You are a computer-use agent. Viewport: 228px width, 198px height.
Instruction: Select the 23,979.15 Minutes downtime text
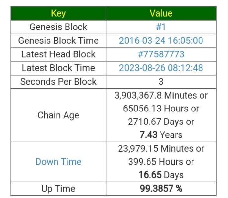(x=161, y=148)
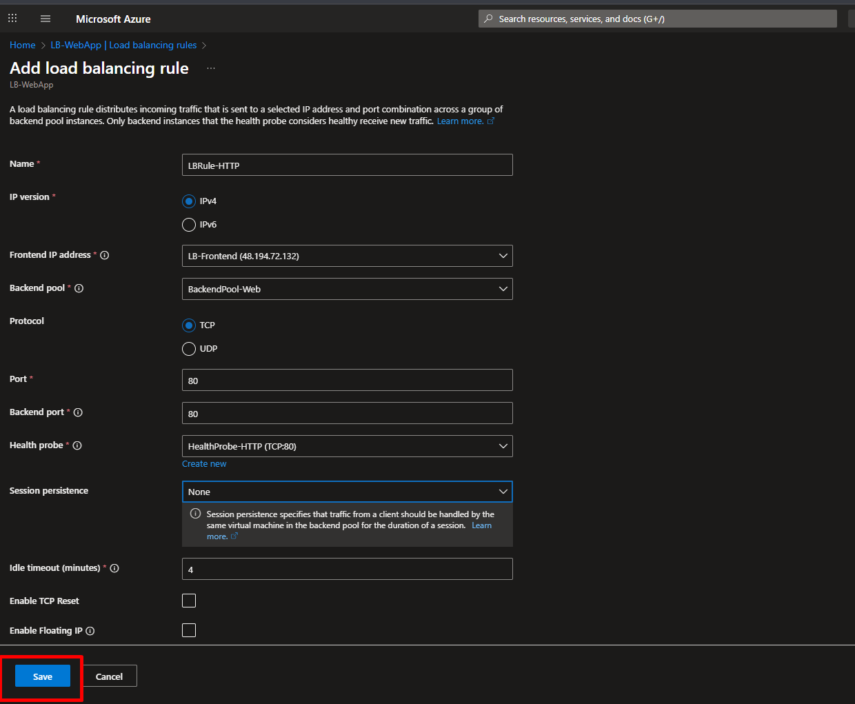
* * *
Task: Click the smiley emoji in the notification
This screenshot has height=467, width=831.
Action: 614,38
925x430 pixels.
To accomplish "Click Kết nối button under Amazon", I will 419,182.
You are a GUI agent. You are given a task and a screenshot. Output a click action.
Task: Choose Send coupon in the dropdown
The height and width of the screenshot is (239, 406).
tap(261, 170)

• _What this task involves_:
Rewrite the part of the items that opens with the line containing "You are a computer-use" and closes with the line containing "(x=161, y=148)", replacing "downtime" with "uptime" and changing nothing else. Omit the pictures from your answer.

• _Expected answer_:
You are a computer-use agent. Viewport: 228px width, 198px height.
Instruction: Select the 23,979.15 Minutes uptime text
(x=161, y=148)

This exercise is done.